M. D. Cao, L. Allison, T. I. Dix
Springer Verlag, LNCS 5866 (AI09), pp.71-80,
Phylogenetic analyses of species based on single genes or
parts of the genomes are often inconsistent because of
factors such as variable rates of evolution and
horizontal gene transfer. The availability of more and
more sequenced genomes allows phylogeny construction from
complete genomes that is less sensitive to such inconsistency.
For such long sequences, construction methods like
maximum parsimony and maximum likelihood are often
not possible due to their intensive computational requirement.
Another class of tree construction methods,
namely distance-based methods, require a measure of
distances between any two genomes.
Some measures such as evolutionary edit distance of
gene order and gene content are computational expensive or
do not perform well when the gene content of the organisms are similar.

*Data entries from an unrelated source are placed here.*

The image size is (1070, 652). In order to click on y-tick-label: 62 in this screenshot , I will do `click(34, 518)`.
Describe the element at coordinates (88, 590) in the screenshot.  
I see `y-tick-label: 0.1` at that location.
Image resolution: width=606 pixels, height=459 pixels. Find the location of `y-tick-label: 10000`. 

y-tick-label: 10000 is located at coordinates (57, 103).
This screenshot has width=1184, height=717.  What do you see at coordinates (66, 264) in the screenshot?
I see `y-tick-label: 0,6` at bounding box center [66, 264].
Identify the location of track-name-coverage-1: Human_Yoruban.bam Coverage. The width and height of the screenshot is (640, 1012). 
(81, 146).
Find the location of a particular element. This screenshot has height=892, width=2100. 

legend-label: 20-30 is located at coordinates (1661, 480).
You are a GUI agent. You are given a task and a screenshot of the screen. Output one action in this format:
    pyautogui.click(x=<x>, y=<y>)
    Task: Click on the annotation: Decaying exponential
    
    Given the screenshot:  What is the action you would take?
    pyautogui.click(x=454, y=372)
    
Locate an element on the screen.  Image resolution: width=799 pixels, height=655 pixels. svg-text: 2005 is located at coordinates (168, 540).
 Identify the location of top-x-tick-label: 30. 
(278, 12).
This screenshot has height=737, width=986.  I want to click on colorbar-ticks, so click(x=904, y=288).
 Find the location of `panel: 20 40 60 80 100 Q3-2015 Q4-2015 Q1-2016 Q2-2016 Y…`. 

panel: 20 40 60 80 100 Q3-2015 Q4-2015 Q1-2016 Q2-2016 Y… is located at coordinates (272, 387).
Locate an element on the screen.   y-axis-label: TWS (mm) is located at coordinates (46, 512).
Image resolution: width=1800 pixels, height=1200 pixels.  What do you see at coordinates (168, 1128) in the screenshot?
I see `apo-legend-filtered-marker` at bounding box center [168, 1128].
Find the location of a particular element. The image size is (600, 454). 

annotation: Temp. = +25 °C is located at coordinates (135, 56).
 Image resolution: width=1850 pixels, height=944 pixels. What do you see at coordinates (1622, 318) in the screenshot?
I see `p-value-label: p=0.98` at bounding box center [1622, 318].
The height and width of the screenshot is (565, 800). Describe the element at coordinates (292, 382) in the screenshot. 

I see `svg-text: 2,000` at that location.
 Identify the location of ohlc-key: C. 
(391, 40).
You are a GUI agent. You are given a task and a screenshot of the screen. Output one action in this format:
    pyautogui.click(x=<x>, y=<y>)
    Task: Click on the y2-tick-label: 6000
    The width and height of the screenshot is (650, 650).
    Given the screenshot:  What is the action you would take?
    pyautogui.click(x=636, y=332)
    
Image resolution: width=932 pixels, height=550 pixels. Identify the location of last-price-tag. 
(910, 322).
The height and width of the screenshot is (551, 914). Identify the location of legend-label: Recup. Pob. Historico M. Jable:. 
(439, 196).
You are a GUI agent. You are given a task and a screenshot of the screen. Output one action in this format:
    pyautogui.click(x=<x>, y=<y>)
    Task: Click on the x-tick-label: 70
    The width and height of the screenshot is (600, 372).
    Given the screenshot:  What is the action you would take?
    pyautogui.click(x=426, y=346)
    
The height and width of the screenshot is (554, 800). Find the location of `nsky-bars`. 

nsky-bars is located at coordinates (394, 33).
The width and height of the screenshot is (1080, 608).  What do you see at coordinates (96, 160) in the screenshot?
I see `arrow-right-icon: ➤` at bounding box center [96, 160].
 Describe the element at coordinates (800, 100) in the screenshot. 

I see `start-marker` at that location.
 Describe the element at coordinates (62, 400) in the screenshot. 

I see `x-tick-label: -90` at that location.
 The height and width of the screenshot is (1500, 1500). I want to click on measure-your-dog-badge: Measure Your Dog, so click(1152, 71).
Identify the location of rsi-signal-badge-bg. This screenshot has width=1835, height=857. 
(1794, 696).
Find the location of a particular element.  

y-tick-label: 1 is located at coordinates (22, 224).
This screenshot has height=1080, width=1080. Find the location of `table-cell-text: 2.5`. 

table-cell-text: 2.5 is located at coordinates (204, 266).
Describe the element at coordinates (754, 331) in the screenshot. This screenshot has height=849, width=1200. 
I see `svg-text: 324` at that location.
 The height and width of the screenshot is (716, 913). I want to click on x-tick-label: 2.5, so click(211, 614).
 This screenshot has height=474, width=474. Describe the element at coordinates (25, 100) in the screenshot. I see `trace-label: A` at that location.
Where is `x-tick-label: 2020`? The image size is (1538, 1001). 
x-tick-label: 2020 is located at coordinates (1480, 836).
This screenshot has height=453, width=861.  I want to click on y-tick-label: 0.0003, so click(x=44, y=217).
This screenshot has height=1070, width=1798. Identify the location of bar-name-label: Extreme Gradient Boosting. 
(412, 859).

This study presents an information theoretic measure of
genetic distances between genomes based on the
biological compression algorithm expert model.
We demonstrate that our distance measure can be
applied to reconstruct the consensus phylogenetic tree
of a number of Plasmodium parasites from their genomes,
the statistical bias of which would mislead conventional
Our approach is also used to successfully construct a
plausible evolutionary tree for the γ-Proteobacteria group
whose genomes are known to contain many horizontally transferred genes.